In less than a month, two prominent world leaders — Jacinda Ardern, former prime minister of New Zealand and Nicola Sturgeon, Scotland’s first minister — resigned from political office. While the discussion around the local political contexts of their departures will continue, the similarity in the reasons both leaders have cited will find resonance in much of the world, especially among women in public life. Both Ardern and Sturgeon have cited exhaustion (“nothing left in the tank”), the need to step away from constant scrutiny and have a private life for their resignations. They have also hinted at how “dehumanising” being a woman in public life can be.
It is both easy and disingenuous to dismiss these concerns — to argue that being in the spotlight invites criticism and censure. For women, particularly in the age of social media, abuse, threats of violence and even death threats are disturbingly commonplace. Would there be more women politicians in India, for example, if they were more likely to be judged on their actions and words, that criticism did not descend into abuse? A cursory look at how women leaders who are vocal are treated in the public square — on digital and analogue public squares — perhaps provides an answer. It is almost as though being in public life subjects you, sine qua non, to the mob.

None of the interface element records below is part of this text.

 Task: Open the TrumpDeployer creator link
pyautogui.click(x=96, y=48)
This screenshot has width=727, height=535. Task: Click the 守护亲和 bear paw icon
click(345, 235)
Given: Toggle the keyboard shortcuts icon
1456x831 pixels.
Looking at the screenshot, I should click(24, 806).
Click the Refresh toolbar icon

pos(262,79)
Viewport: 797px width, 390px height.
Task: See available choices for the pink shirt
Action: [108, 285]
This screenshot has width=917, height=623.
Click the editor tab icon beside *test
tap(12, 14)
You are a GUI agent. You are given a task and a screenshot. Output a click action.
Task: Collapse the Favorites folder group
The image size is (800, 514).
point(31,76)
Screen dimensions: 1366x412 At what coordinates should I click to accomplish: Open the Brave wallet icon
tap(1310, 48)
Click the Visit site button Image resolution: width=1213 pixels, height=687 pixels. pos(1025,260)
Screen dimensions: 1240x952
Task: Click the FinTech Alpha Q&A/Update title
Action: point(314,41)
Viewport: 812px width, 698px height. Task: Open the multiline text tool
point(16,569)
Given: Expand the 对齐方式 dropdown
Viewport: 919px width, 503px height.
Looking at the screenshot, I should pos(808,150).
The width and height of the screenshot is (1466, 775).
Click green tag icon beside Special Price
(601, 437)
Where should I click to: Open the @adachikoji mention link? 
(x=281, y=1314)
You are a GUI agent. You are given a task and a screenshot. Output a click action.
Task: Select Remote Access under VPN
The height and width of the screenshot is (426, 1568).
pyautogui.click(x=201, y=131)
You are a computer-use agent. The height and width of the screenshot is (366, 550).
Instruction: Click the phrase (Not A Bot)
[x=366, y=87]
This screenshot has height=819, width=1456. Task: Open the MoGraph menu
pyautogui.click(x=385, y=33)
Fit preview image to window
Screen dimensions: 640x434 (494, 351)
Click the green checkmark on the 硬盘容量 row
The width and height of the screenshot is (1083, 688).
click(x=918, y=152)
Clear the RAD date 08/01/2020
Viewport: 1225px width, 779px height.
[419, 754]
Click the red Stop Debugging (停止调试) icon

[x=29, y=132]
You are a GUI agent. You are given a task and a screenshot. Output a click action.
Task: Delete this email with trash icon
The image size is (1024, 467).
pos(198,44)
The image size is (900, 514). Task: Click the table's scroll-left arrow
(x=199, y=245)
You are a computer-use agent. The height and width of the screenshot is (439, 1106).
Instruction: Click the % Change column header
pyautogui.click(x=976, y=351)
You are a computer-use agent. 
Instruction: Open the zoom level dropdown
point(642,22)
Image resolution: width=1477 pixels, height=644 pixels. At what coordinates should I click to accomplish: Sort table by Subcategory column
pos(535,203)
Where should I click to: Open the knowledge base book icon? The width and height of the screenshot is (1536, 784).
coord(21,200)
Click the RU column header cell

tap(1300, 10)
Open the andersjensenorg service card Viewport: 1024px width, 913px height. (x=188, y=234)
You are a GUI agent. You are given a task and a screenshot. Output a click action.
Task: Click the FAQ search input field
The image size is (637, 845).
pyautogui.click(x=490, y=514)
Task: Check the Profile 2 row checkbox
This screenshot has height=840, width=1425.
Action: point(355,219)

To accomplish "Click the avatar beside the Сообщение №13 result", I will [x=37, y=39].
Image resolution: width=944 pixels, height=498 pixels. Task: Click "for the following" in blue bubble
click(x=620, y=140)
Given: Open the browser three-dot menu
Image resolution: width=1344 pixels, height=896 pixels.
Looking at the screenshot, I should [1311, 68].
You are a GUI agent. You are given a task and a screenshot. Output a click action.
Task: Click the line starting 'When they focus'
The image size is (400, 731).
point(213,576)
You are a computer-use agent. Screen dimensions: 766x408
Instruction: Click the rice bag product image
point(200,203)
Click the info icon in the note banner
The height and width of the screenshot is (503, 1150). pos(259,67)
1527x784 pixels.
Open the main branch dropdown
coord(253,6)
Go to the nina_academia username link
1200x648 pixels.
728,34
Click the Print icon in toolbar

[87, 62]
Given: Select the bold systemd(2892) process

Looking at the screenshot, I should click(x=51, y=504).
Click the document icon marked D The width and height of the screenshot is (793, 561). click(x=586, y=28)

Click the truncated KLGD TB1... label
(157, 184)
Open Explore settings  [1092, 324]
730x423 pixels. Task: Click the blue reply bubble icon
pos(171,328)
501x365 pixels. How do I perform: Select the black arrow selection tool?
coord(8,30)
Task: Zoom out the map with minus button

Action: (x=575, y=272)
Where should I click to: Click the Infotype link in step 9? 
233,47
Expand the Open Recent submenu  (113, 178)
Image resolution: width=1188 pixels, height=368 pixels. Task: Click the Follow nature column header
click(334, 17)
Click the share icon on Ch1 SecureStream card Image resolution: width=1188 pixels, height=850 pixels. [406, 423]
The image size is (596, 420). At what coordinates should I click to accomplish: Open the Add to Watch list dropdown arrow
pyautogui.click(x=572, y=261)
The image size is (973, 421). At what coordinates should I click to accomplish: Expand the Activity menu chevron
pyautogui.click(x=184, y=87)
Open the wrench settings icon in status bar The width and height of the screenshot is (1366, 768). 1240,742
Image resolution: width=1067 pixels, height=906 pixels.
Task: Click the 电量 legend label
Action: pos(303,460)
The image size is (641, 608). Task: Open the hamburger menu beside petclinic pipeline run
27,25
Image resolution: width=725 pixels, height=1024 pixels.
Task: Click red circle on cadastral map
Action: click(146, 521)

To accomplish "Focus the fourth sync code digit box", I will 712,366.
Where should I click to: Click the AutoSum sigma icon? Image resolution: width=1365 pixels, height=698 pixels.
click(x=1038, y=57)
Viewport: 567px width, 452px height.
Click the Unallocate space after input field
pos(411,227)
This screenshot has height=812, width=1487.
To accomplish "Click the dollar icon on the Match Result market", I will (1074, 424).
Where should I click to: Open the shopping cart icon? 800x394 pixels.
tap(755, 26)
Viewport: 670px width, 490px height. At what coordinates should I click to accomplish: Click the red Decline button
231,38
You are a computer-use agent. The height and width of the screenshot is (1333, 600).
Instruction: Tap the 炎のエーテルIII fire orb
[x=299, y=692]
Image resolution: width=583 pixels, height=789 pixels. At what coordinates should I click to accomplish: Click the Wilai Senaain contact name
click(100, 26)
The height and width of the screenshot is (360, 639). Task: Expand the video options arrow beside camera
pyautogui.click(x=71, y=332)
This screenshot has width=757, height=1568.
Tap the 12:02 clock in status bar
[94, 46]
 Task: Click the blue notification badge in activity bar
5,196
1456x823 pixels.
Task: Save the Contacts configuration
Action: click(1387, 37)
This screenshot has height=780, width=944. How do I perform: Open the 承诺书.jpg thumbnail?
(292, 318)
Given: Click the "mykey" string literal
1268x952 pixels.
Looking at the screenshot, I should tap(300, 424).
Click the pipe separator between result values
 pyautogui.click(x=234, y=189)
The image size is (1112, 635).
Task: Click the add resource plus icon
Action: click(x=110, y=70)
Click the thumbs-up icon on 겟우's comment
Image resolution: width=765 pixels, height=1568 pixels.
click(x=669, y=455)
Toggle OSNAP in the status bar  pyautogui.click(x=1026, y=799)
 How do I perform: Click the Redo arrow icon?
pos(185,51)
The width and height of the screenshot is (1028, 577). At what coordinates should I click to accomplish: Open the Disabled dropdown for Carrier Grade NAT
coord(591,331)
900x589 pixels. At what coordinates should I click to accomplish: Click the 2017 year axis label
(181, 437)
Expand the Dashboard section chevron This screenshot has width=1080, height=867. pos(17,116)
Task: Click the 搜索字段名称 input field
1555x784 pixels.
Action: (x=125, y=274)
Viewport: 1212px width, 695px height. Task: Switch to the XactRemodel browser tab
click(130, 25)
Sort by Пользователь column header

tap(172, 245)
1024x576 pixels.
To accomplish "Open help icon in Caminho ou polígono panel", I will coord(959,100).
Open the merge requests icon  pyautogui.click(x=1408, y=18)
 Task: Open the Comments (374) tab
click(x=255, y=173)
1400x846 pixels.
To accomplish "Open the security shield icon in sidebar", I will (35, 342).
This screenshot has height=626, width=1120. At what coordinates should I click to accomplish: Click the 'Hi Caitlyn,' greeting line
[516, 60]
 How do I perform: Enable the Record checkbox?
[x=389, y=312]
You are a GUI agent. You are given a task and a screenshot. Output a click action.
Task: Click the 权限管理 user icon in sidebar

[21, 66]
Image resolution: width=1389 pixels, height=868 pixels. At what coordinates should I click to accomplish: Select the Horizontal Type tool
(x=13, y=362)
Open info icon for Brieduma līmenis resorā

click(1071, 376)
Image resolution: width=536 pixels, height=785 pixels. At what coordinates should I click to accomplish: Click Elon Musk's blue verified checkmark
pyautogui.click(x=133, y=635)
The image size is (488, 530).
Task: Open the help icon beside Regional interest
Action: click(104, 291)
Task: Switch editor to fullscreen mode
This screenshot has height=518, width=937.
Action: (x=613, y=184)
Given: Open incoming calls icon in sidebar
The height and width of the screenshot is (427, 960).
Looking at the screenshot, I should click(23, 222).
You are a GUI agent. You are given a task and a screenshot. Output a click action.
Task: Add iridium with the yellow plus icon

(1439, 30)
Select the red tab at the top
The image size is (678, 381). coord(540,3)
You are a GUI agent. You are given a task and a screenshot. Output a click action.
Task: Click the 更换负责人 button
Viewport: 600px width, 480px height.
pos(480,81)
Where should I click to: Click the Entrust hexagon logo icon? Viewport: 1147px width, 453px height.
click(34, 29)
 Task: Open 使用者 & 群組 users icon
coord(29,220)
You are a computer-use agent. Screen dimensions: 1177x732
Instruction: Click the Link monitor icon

The fact remains that women, minorites and the marginalised are reduced to their identity, despite their achievements. That heads of governments are not immune to the vitriol that has permeated public life is certainly cause for despondency. Sturgeon and Ardern both said that they were quitting because they felt they could no longer commit so completely to the life of a political leader. In that perhaps, there’s hope. Perhaps other politicians, so many of whom cling to power for its own sake, can learn from that kind of work ethic.